In the last two years, Saturn had previously purchased a sizeable portion of Crescent Point’s conventional oil production properties in the Oxbow area which are adjacent to the new Ridgeback assets in southeast Saskatchewan.

The release notes, “Pro forma the acquisition, Saturn will be positioned as a bona fide mid-cap oil producer with a market capitalization of approximately $292 million and an enterprise value of $850 million, with run rate production of approximately 30,000 boepd, a combined proved developed producing reserve value of $1.4 billion, forecasted 2023E EBITDA / Free Funds Flow of $477 million / $228 million, and 163 MMboe of proved plus probable reserves.”

In Q1 of 2021 Saturn was producing just 233 bpd out of the Kindersley area. It’s been a busy two years. As the result of four acquisitions and development drilling, the company expects to exit Q1 2023 at approximately 30,000 boepd.

That’s according to John Jeffrey, president and CEO.
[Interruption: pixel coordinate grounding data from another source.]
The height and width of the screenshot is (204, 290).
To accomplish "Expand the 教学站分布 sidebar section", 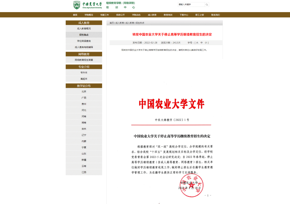I will click(x=84, y=85).
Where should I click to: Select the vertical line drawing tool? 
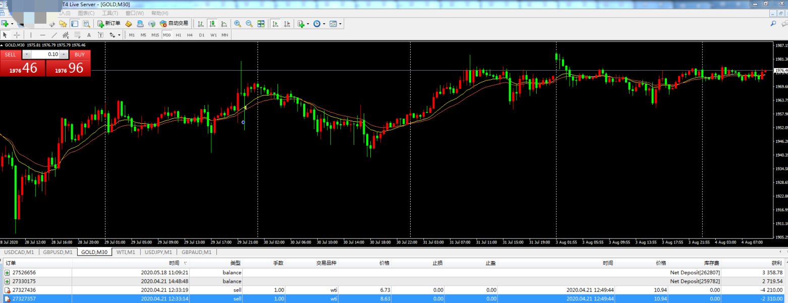[x=31, y=35]
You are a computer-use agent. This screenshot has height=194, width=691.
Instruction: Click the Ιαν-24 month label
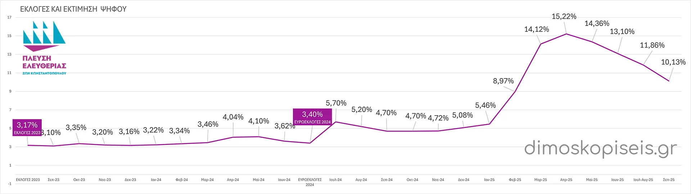(156, 180)
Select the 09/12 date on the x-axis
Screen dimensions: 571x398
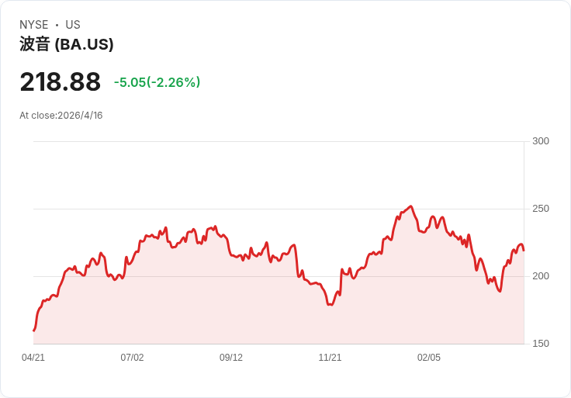click(x=231, y=358)
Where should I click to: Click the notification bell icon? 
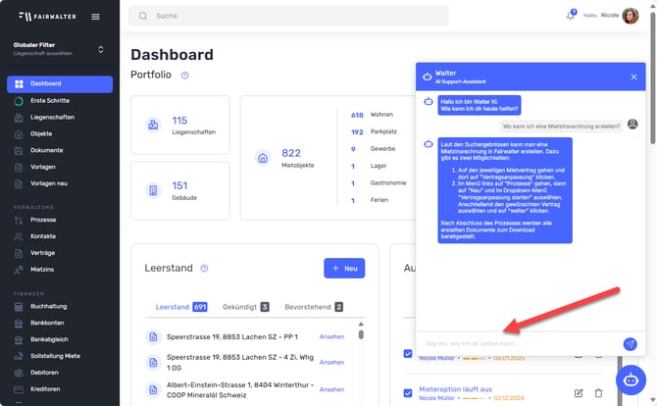point(571,16)
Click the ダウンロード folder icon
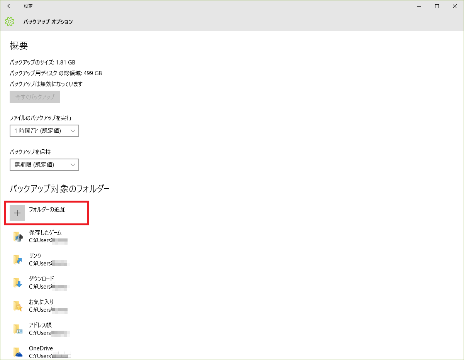The width and height of the screenshot is (464, 360). pos(17,282)
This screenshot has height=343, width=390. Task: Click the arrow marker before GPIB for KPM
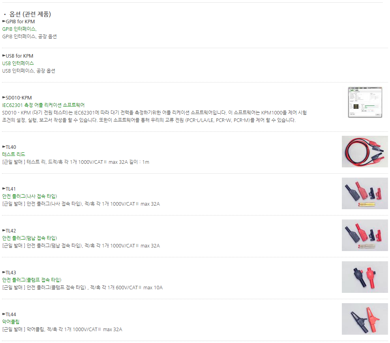pos(4,21)
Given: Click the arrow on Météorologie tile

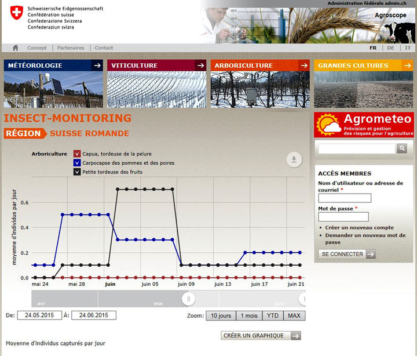Looking at the screenshot, I should tap(96, 66).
Saturn Oil & Gas president and CEO John Jeffrey, speaking to European investors via Zoom. Screen capture

Bought deal financing

The financing side is described as such: “The $525 million consideration for the Ridgeback acquisition will include a $475 million cash payment and the issuance of $50 million of Saturn common shares to the shareholders of Ridgeback (the “consideration shares”) at a deemed price of $2.5765 per consideration share ($41 million in deemed consideration using the offering price of $2.11 per share). The cash consideration of $475 million will be funded through proceeds from an increase of $375 million to the company’s existing senior secured term loan (“senior secured term loan”) and a bought-deal subscription receipt financing for aggregate gross proceeds of approximately $125 million (the “offering”). Ridgeback has no outstanding debt and is expected to have a working capital surplus of approximately $20 million at the closing date.”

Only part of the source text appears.